● KUTIPAN HALAMAN
◇ ◇ ◇ ◇ ◇
(RIAUPOS.CO) — Tradisi disebut sebagai kebiasaan bersama dalam masyarakat yang memengaruhi tingkah laku (aksi dan reaksi) kehidupan sehari-hari empunya (Coomans, 1987:73). Odok adalah tradisi rakyat, wujudnya berupa nyanyian yang mengandung nilai-nilai kemanusiaan. Nilai-nilai tersebut sebagai bentuk aksi dan reaksi manusia dalam kehidupan sosialnya di kawasan perladangan, semak belukar, hutan, dan sungai. Tradisi odok yang terdapat di hulu Siak -dalam kalangan orang-orang Melayu- mengandung beberapa nilai yang terpelihara di dalamnya, yakni nilai berbagi -sedikit sama dikenyam, bila banyak sama dilapah,- komunikatif (silaturahmi), tolong menolong, dan hiburan.
◇ ◇ ◇ ◇ ◇
● TUGAS YANG DIBERIKAN
Jawablah pertanyaan berikut berdasarkan kutipan halaman tentang tradisi odok.
1. Apa wujud tradisi odok?
2. Di mana tradisi odok yang dibahas itu terdapat?
3. Nilai-nilai apa saja yang terpelihara dalam tradisi odok?
Catatan yang menyusul tidak ada hubungannya dengan kutipan halaman di atas.

● DATA TERSIMPAN
◇ ◇ ◇ ◇ ◇
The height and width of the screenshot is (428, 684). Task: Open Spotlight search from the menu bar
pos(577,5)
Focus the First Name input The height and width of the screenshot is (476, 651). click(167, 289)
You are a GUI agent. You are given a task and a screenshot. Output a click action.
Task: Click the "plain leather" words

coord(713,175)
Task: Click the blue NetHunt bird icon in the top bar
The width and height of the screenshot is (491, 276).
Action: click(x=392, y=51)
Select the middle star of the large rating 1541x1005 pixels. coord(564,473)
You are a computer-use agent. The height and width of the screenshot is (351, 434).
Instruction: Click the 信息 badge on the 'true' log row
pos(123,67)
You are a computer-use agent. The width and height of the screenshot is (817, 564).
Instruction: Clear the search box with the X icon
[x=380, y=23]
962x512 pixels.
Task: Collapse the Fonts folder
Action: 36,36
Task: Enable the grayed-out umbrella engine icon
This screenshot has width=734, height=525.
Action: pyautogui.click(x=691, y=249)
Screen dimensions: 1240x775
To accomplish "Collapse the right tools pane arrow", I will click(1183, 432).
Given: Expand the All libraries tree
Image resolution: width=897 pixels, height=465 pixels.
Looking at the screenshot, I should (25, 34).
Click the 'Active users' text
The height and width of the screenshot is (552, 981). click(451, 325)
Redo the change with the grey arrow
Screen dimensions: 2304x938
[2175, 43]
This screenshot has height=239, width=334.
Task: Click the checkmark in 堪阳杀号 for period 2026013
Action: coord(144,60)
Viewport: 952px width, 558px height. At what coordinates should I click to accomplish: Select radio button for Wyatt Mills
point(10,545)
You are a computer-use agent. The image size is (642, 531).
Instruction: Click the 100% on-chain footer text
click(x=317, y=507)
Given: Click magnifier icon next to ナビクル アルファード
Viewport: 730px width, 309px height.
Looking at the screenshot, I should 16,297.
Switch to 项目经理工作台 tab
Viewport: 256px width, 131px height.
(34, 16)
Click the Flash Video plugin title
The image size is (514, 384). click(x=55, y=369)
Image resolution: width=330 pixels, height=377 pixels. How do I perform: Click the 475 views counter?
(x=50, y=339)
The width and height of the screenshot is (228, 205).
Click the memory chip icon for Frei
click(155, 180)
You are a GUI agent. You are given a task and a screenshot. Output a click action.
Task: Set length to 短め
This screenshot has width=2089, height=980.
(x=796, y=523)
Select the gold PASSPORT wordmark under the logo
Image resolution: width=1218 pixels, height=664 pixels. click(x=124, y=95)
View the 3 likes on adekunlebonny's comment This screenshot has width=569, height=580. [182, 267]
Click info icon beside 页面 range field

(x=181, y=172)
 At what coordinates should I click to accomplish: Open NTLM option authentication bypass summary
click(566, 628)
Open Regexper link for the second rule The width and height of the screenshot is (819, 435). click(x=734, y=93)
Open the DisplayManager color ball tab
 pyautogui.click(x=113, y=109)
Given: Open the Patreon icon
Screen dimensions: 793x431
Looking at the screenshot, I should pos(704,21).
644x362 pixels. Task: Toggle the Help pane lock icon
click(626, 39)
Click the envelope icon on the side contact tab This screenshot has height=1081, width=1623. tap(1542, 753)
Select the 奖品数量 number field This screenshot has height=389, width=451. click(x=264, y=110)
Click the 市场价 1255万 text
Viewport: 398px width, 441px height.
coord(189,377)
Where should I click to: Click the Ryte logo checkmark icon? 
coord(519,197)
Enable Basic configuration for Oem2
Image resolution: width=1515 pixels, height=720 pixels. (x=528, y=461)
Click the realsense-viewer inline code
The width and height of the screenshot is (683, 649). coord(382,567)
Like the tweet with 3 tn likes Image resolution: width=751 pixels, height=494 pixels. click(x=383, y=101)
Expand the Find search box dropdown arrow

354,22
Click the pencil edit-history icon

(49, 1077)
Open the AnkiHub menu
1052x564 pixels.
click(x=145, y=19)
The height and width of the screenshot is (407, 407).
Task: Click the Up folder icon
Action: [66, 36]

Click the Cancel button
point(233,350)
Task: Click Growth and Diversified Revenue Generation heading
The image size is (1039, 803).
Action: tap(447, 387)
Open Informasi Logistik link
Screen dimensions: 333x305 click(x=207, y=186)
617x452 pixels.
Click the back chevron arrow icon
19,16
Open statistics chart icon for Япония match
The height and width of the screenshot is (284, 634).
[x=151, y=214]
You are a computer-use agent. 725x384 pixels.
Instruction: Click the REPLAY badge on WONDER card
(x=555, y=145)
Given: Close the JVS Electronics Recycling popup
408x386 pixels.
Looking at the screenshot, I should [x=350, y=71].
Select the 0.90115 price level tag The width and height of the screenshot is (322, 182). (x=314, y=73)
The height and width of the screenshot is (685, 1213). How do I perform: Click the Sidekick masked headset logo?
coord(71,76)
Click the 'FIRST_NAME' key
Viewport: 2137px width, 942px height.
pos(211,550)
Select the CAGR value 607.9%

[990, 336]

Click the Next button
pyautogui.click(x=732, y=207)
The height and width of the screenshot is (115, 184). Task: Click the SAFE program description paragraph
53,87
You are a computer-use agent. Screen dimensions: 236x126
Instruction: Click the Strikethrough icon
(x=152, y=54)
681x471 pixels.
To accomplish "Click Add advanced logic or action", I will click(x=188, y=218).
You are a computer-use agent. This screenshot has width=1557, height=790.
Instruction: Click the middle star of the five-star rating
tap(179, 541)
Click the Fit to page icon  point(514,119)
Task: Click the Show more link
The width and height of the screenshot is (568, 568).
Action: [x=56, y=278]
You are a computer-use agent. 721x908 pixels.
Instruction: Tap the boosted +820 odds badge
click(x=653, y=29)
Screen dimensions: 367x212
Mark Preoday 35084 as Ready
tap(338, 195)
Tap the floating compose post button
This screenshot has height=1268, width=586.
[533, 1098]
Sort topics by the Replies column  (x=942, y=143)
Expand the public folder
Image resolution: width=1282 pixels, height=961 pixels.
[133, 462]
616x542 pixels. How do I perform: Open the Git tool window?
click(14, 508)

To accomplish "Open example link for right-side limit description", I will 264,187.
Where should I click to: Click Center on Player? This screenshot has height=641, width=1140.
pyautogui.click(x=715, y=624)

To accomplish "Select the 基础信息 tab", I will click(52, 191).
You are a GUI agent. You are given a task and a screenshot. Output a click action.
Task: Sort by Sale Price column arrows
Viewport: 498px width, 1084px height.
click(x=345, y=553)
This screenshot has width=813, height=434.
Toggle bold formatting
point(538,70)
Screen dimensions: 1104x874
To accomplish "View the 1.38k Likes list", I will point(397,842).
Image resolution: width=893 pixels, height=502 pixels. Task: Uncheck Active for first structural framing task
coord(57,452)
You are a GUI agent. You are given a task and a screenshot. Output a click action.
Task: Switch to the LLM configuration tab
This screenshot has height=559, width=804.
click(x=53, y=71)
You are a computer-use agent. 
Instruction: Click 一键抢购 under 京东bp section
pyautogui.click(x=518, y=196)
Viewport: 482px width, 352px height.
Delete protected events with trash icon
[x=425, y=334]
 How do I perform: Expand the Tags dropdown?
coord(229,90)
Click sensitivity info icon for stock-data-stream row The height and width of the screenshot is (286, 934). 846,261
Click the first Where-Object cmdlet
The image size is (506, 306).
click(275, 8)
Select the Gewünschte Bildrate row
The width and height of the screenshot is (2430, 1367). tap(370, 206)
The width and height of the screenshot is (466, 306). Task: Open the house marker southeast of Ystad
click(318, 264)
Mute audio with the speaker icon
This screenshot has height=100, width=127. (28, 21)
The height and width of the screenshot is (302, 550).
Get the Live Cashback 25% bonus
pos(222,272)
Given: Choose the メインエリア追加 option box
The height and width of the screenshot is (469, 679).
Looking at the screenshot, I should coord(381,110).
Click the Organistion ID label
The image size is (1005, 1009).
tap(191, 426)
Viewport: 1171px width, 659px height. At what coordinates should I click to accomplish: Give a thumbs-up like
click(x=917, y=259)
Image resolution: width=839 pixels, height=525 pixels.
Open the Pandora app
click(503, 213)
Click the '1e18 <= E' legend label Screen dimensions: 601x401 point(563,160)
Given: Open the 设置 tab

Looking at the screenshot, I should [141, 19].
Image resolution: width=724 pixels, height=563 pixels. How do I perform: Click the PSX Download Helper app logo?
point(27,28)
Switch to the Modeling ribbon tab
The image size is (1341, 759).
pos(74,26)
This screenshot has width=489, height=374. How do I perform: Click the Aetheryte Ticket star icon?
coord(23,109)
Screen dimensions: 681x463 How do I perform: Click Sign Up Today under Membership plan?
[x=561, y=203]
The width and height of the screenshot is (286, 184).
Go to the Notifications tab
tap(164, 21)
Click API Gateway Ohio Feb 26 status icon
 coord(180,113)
◇ ◇ ◇ ◇ ◇
● HASIL
1. Tradisi odok berwujud nyanyian yang mengandung nilai-nilai kemanusiaan.
2. Tradisi odok terdapat di hulu Siak, di kalangan orang-orang Melayu.
3. Nilai yang terpelihara ialah nilai berbagi, komunikatif (silaturahmi), tolong menolong, dan hiburan.